## THE RECORDS
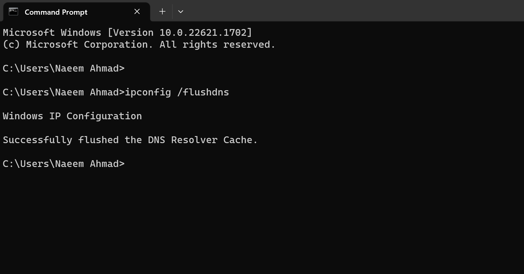The width and height of the screenshot is (524, 274).
Task: Select the Command Prompt tab title
Action: coord(56,12)
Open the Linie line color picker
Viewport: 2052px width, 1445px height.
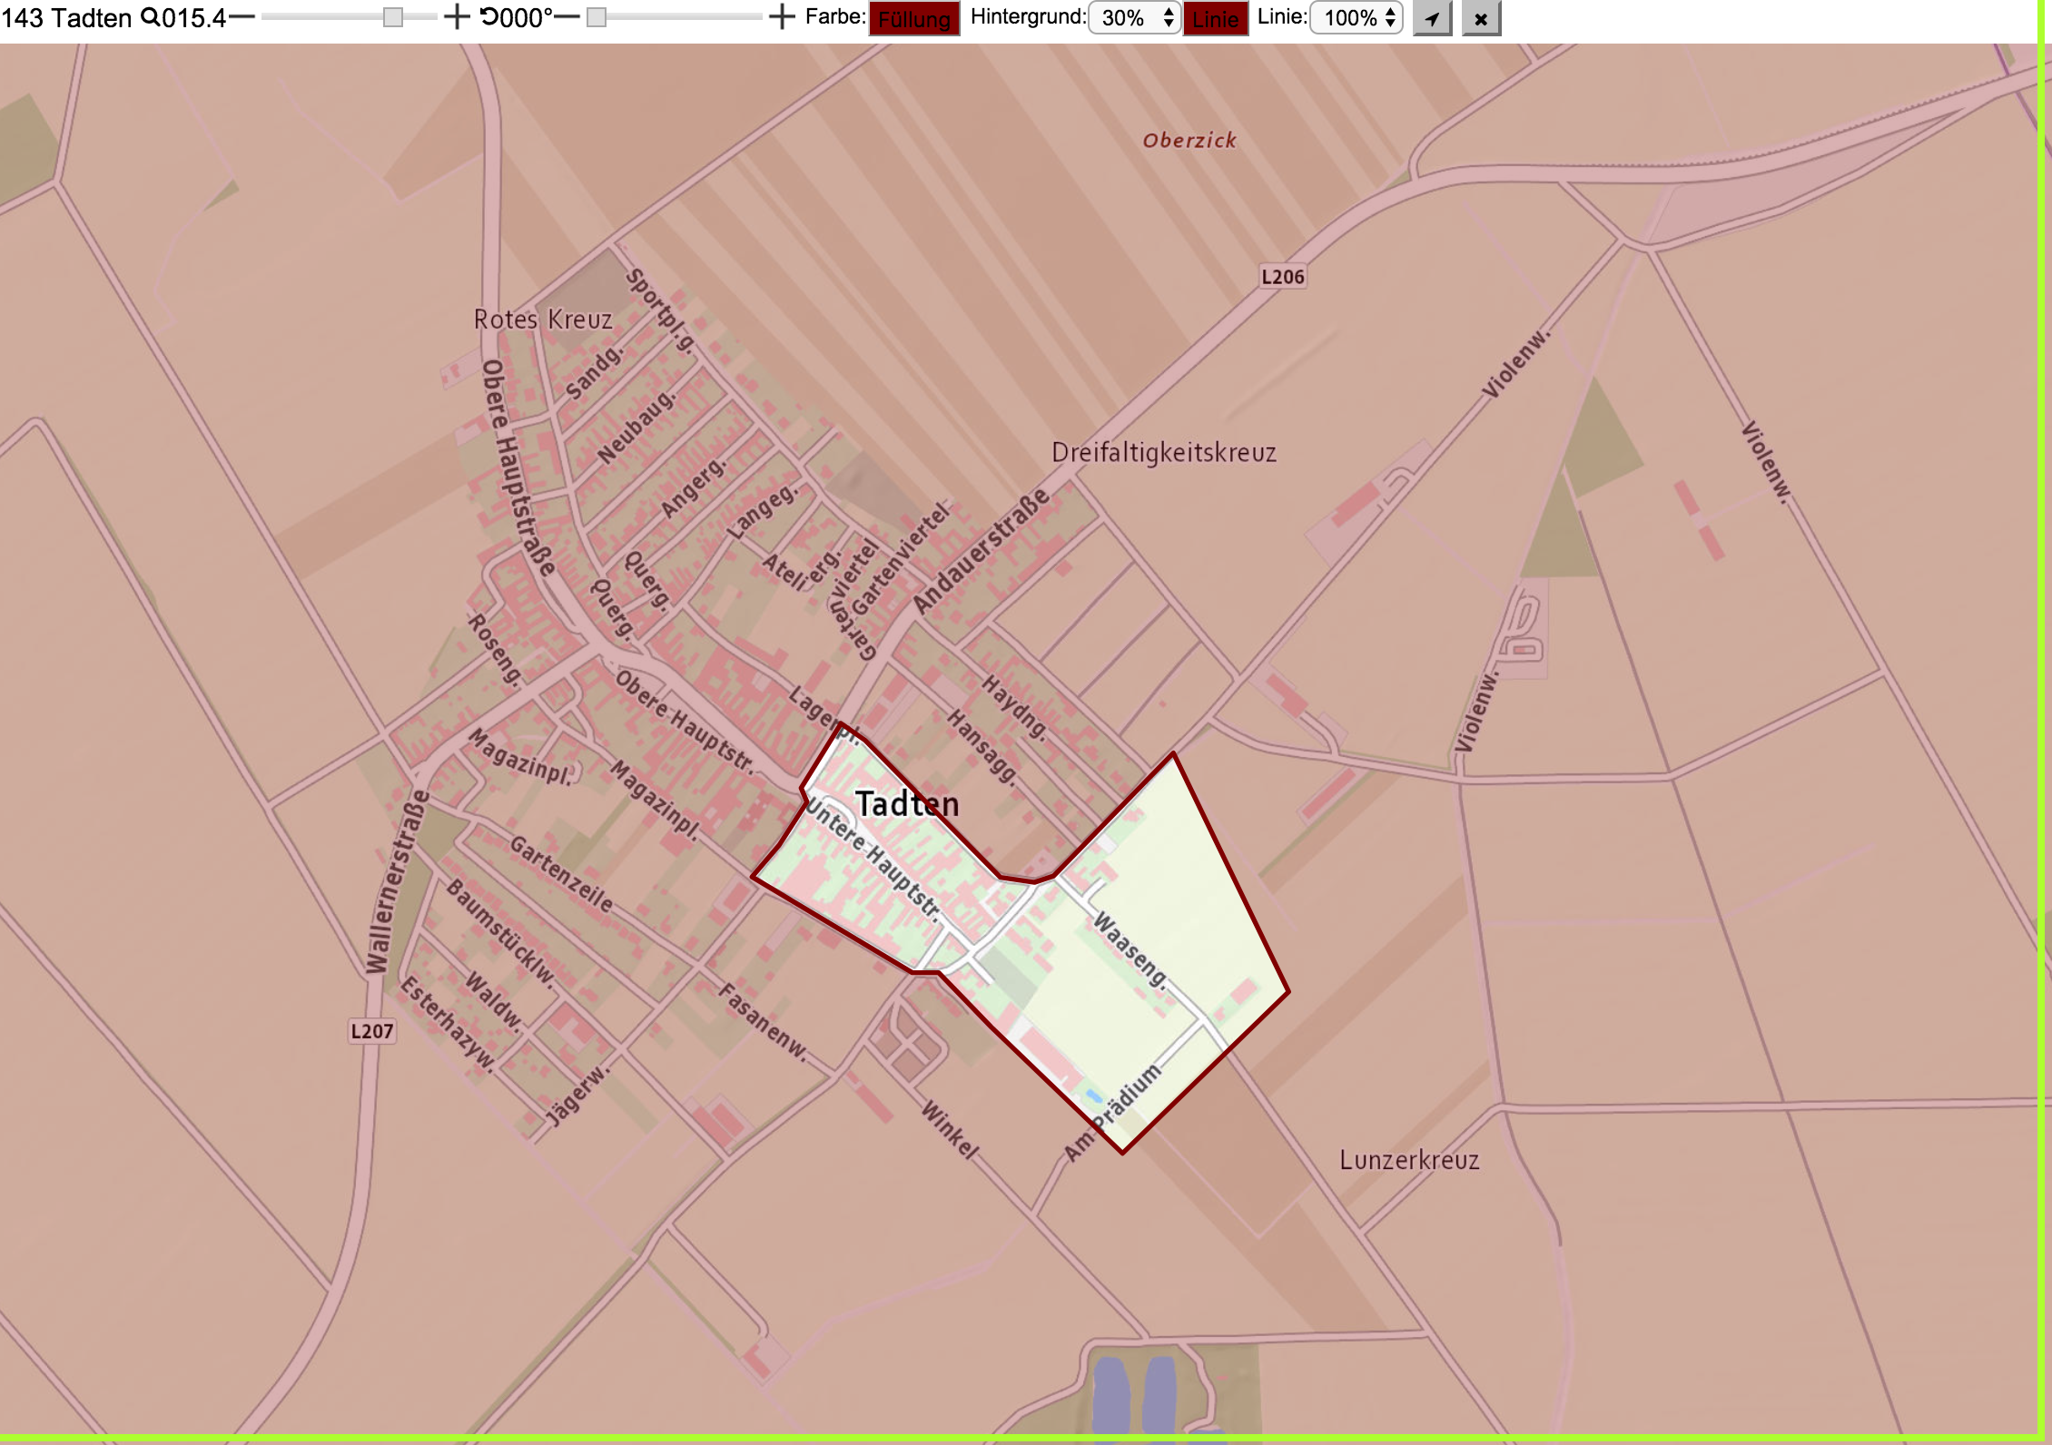tap(1215, 18)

## WHAT THE TASK REQUIRES
All that is required is the lines from the line containing "Open the Linie line color picker" through the end of the records above, copied exactly, and none of the pictures.

## RESULT OF THE EXERCISE
Open the Linie line color picker
Viewport: 2052px width, 1445px height.
tap(1215, 18)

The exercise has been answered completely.